> [QUOTED PASSAGE]
I only made it to LA a few times but they were good times. many of my friends ended up there. I performed at the '84 Olympics with Rhys Chatham and hung out and played a few other gigs with friends. I even went to Disneyland with Karen Haglof, if you know her, guitarist with Band of Susans. I went back a couple of times and sat in with people. It was always a mixture of cool and yet uninviting to me. I've been thinking of going out to offer some help in the aftermath of the fires.
I do remember Karen Haglof, Bill. Sounds like a wonderful time - wondering if they'll still do the Olympics there...is it next year? PS Happy Birthday! Take care, hope you're keeping well this winter.
Our last trip West was in 2019 and after spending the morning at the amazing Getty Museum, we visited with an old college friend who was living in the Palisades. Really wish I had paid closer attention to all I saw that afternoon, heartbreaking to know it’s gone in that form forever. 💔
I envy that trip to the Getty, it always has seemed too big a time commitment which now just feels foolish. Hoping some rain will come (not too much) and help ease things for everyone in L.A. I hope your friend's okay.

> [GOAL OF THE EXERCISE]
Please carry on the comment thread about visits to Los Angeles and the fires there, picking up after its last comment and before the data.

> [SUPPLIED MATERIAL]
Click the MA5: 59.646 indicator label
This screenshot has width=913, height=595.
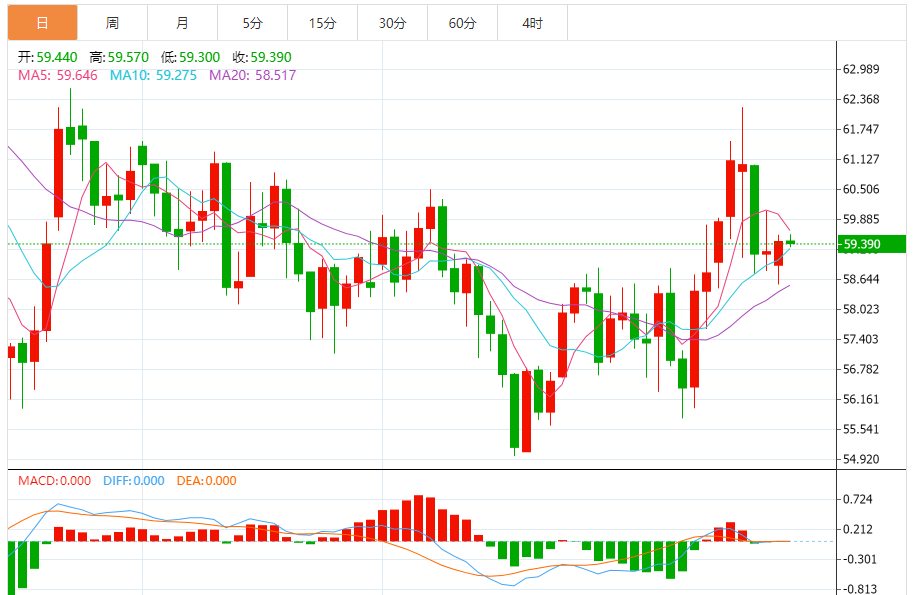(x=58, y=75)
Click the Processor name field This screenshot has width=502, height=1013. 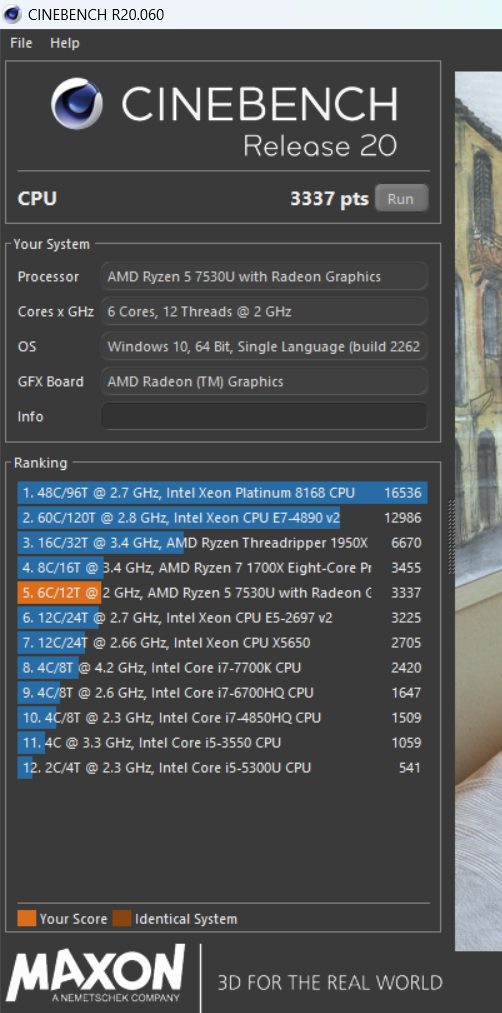[264, 277]
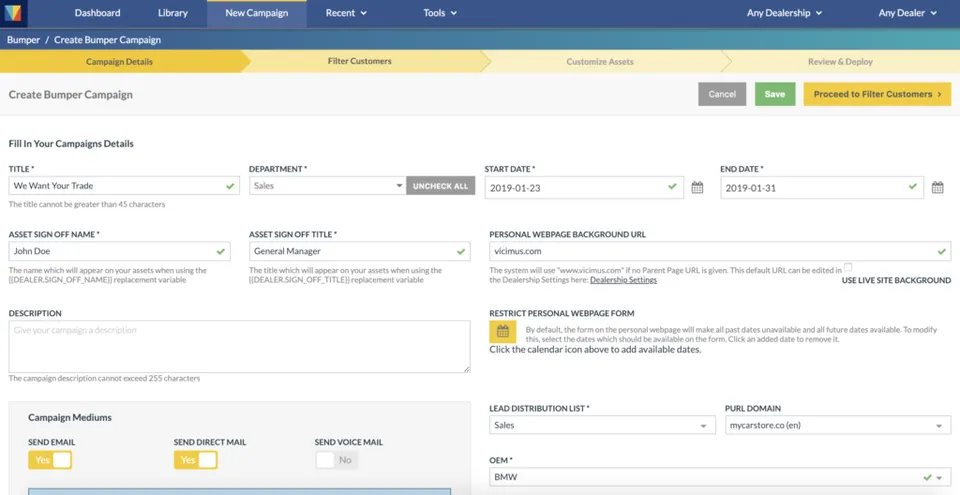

> [RESPONSE TO THE EXERCISE]
Enjoyed your "litany." It is interesting how we can form attachments to places we've never actually lived. The loss of landmark houses and business buildings and sites for films we know, well, that's something that we all lose, a kind of several-steps-removed loss, a cultural loss. This post reminds me of how hard you've worked, too!
Thank you Scott, and I appreciate your comment about my hard work! Sometimes I wonder what exactly I was doing/did it all add up? For sure I got better and more comfortable at performing, on stage might be the place I feel the most like myself. Not sure if that's healthy! Anyways, also wanted to say sorry to jump on your Slits comment, I just always think of them as the core three. It was such a cool pic you posted, I loved that band!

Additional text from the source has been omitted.